Fanhouse is a platform for creators that competes with OnlyFans as it lets users post photos and videos (SFW only) that can only be viewed by those who pay a monthly subscription. After criticizing App Store fees last year, Fanhouse is now raising subscription prices by 50% for iOS users as a way to cover Apple’s commission.
As reported by The Verge, the app’s cofounder Rosie Nguyen complained that Apple would ban the Fanhouse app from the App Store unless they adopted the company’s in-app purchases system, which gives Apple a 30% commission on all transactions
Fanhouse has opposed Apple’s 30% IAP tax for the last 6 months, and we’ve tried proposing solutions to them that wouldn’t affect creators. We asked them to take their 30% from our cut, they said no. We asked them to take flat fees based on our revenues, they said no.
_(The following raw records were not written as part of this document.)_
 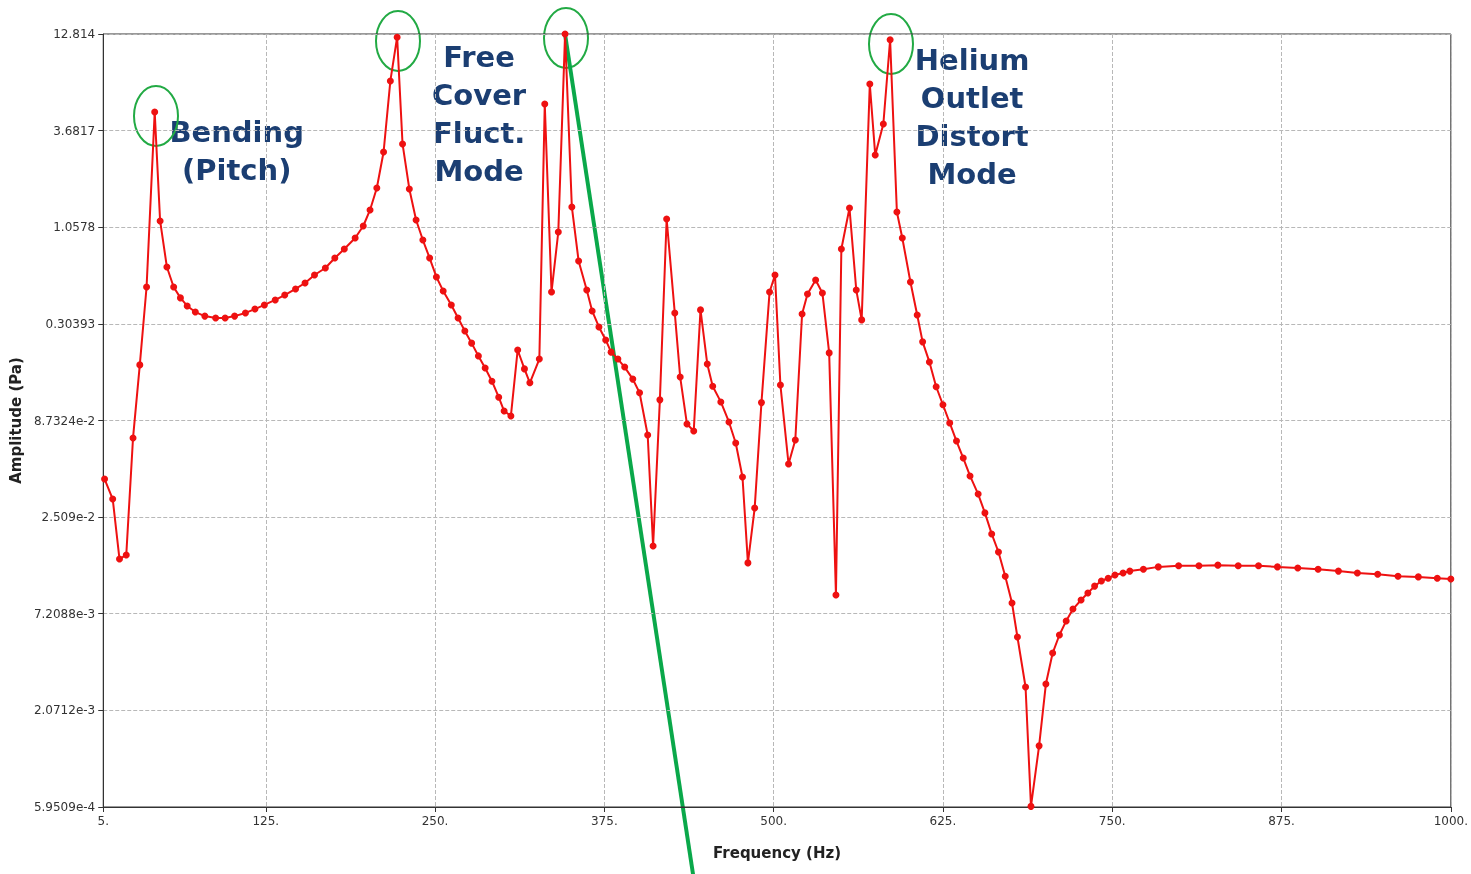 What do you see at coordinates (1112, 821) in the screenshot?
I see `x-tick-label: 750.` at bounding box center [1112, 821].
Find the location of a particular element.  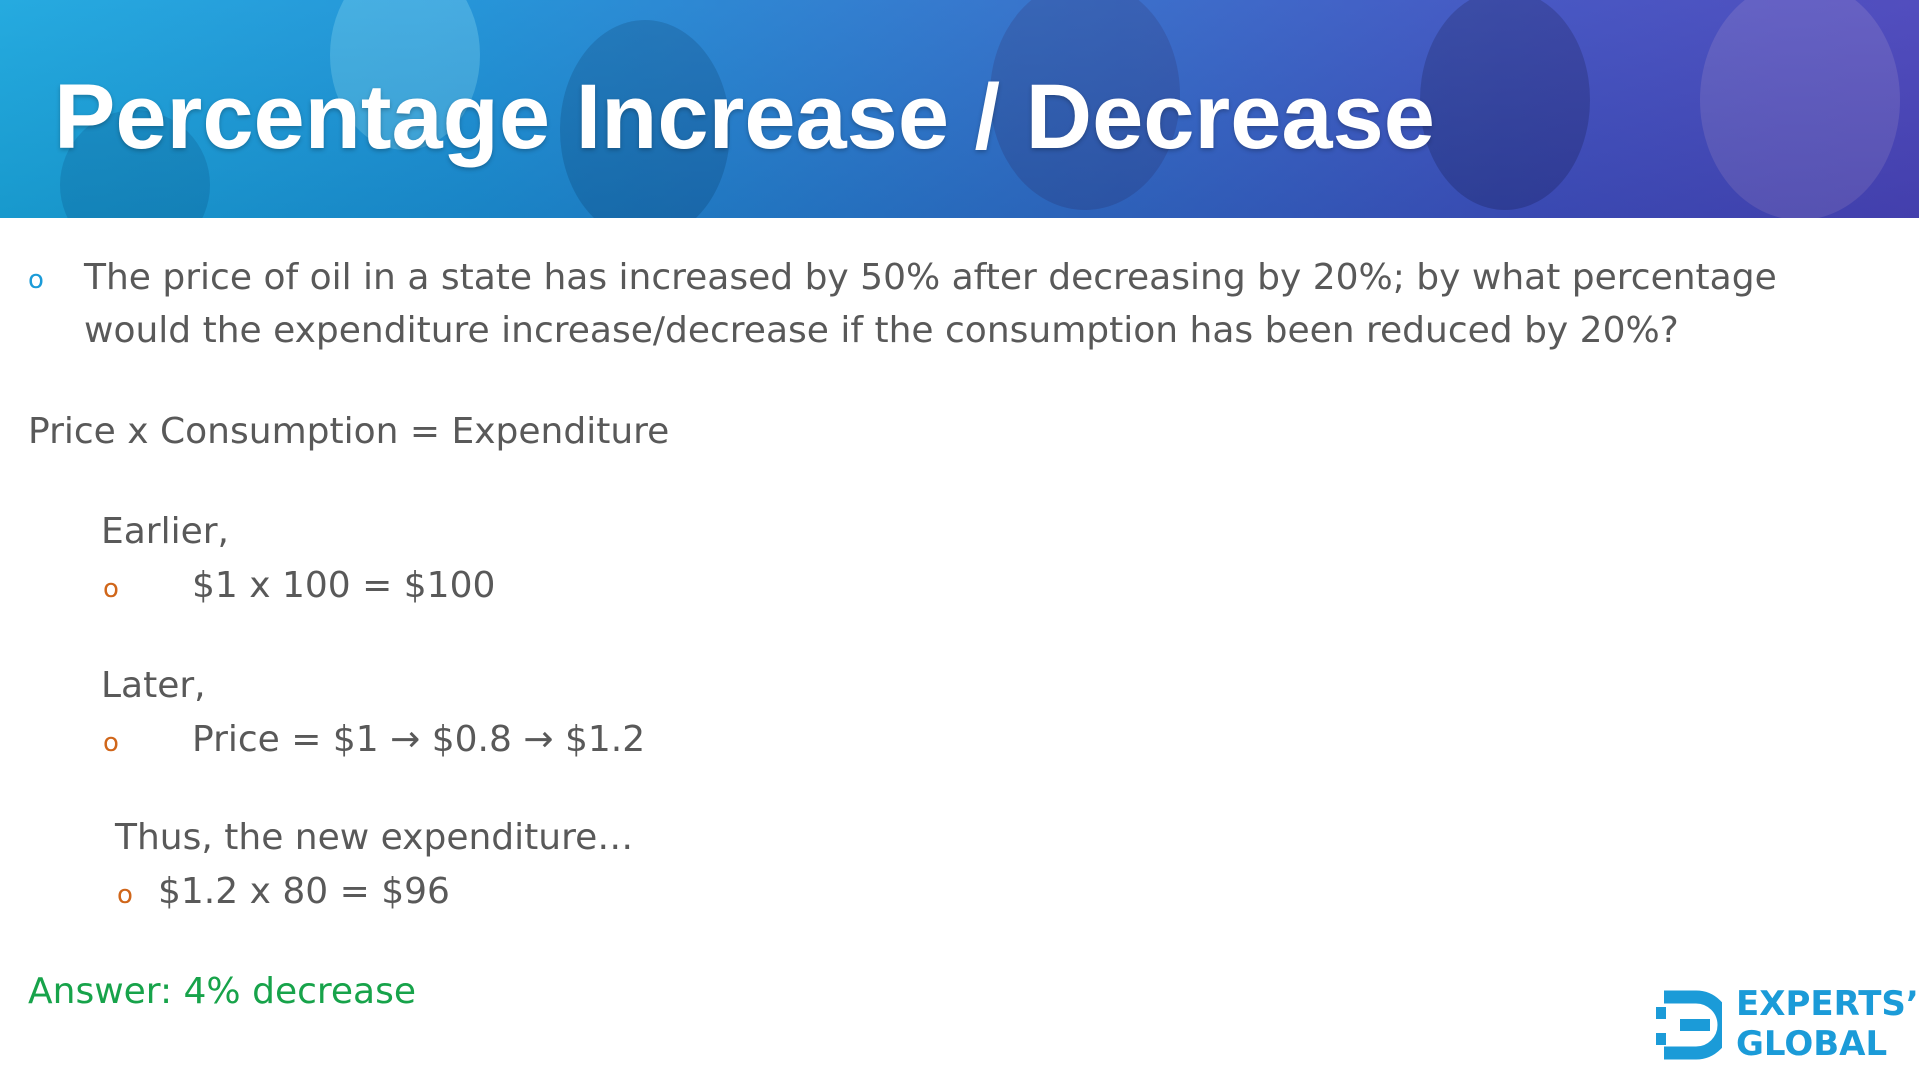

question-bullet: o is located at coordinates (36, 280).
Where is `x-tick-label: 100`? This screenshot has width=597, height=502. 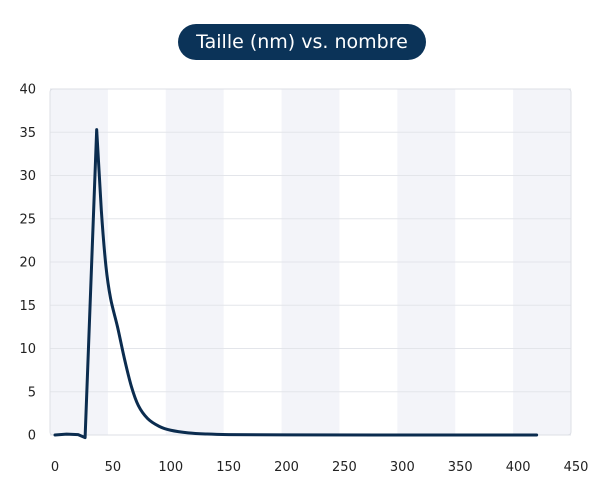
x-tick-label: 100 is located at coordinates (170, 468).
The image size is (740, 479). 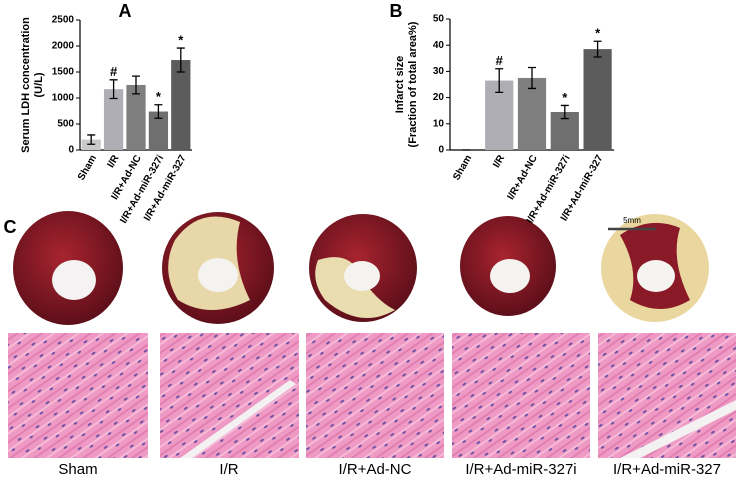 I want to click on y-tick-label: 2500, so click(x=64, y=20).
I don’t think people realize how restrictive and oppressive Apple’s 30% IAP is. In the app, you’re not allowed to direct people anywhere outside of your app (even your own website). You’re not allowed to tell people they can pay somewhere else and that it would be cheaper.
When Fanhouse was released on the App Store, the app redirected users to pay for subscriptions via its own website – which goes against App Store guidelines. Apple demanded that the company update its app using the iOS in-app purchases system. As a result, Fanhouse has decided to make its platform more expensive for iPhone and iPad users.
Creators who offer content on Fanhouse receive 90% of the subscription revenue, while 10% goes to the app. To keep these numbers unchanged, Fanhouse in-app purchases on iOS will be 50% more expensive when compared to the prices when subscribing via the website. This seems to be more of an attempt to discourage users from paying for subscriptions using the iOS app.
On the platform’s website, users are urged not to buy tokens in-app, where they cost more than on the web. According to the site, 2,000 coins costs $30 on the app and $20 on the web. On Twitter, Nguyen wrote, “If the app wants you to enter payment information, don’t. It means ‘give Apple 30% of your money.’ Purchase coins on web, and you can freely use them in app after.”
While Fanhouse will have to comply with App Store rules, Judge Yvonne Rogers in the Epic Games case ruled last year that Apple could no longer forbid developers to redirect users to third-party payment systems. However, Apple is now appealing that ruling, which means that it will still take time before a final decision is made.